(Task item) Print exactly the lines that run from the one containing "The width and" to the final line of the data, both included, and print none of the pictures.

== Material provided ==

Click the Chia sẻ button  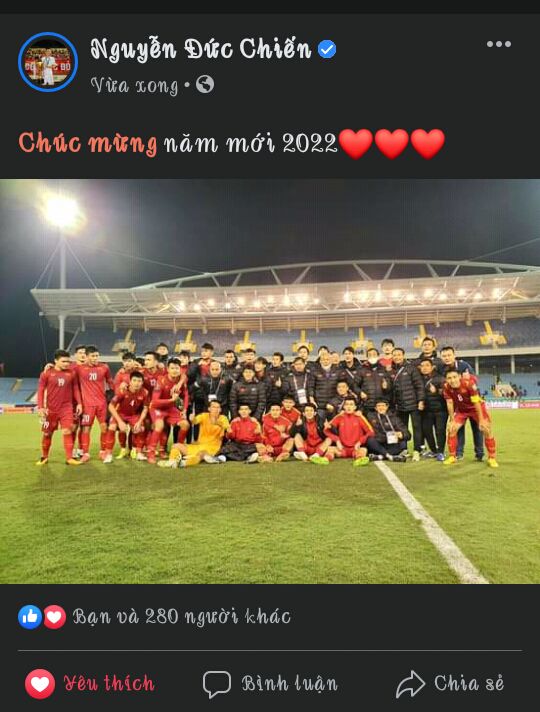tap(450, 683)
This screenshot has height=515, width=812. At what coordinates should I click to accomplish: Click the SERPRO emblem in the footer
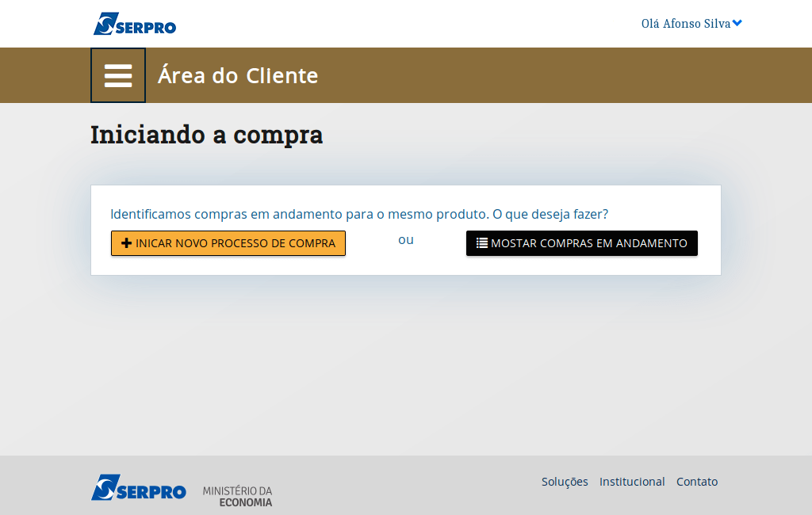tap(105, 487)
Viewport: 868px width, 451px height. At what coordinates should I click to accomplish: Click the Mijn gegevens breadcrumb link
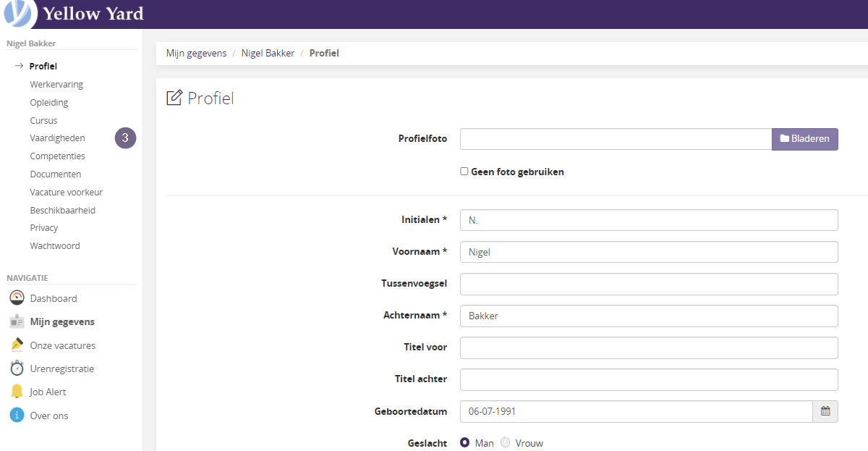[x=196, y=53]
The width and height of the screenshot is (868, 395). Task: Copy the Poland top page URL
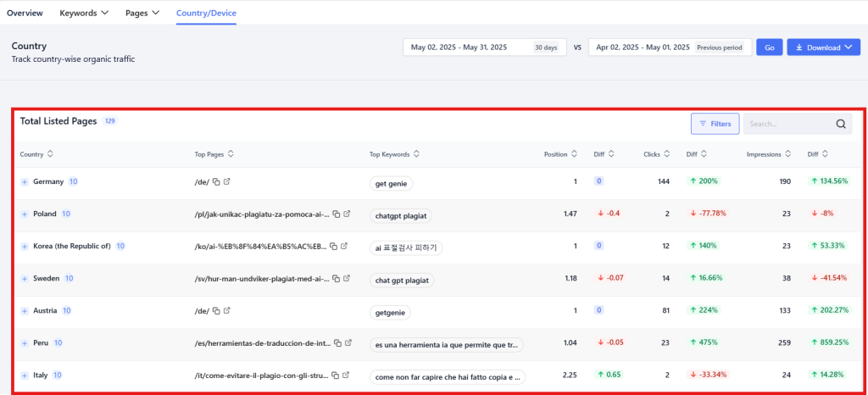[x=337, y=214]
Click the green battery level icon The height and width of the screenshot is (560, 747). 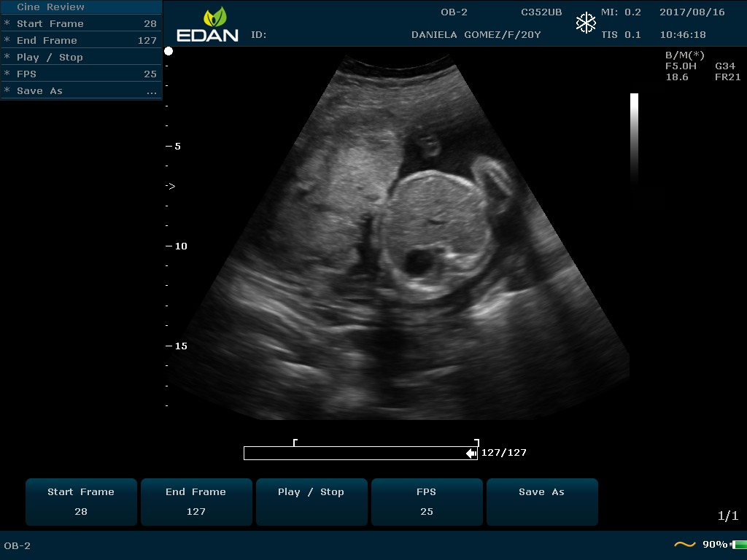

===

(Worked solution)
The width and height of the screenshot is (868, 395). Task: Copy the Poland top page URL
[x=337, y=214]
Click the green battery level icon The height and width of the screenshot is (560, 747). 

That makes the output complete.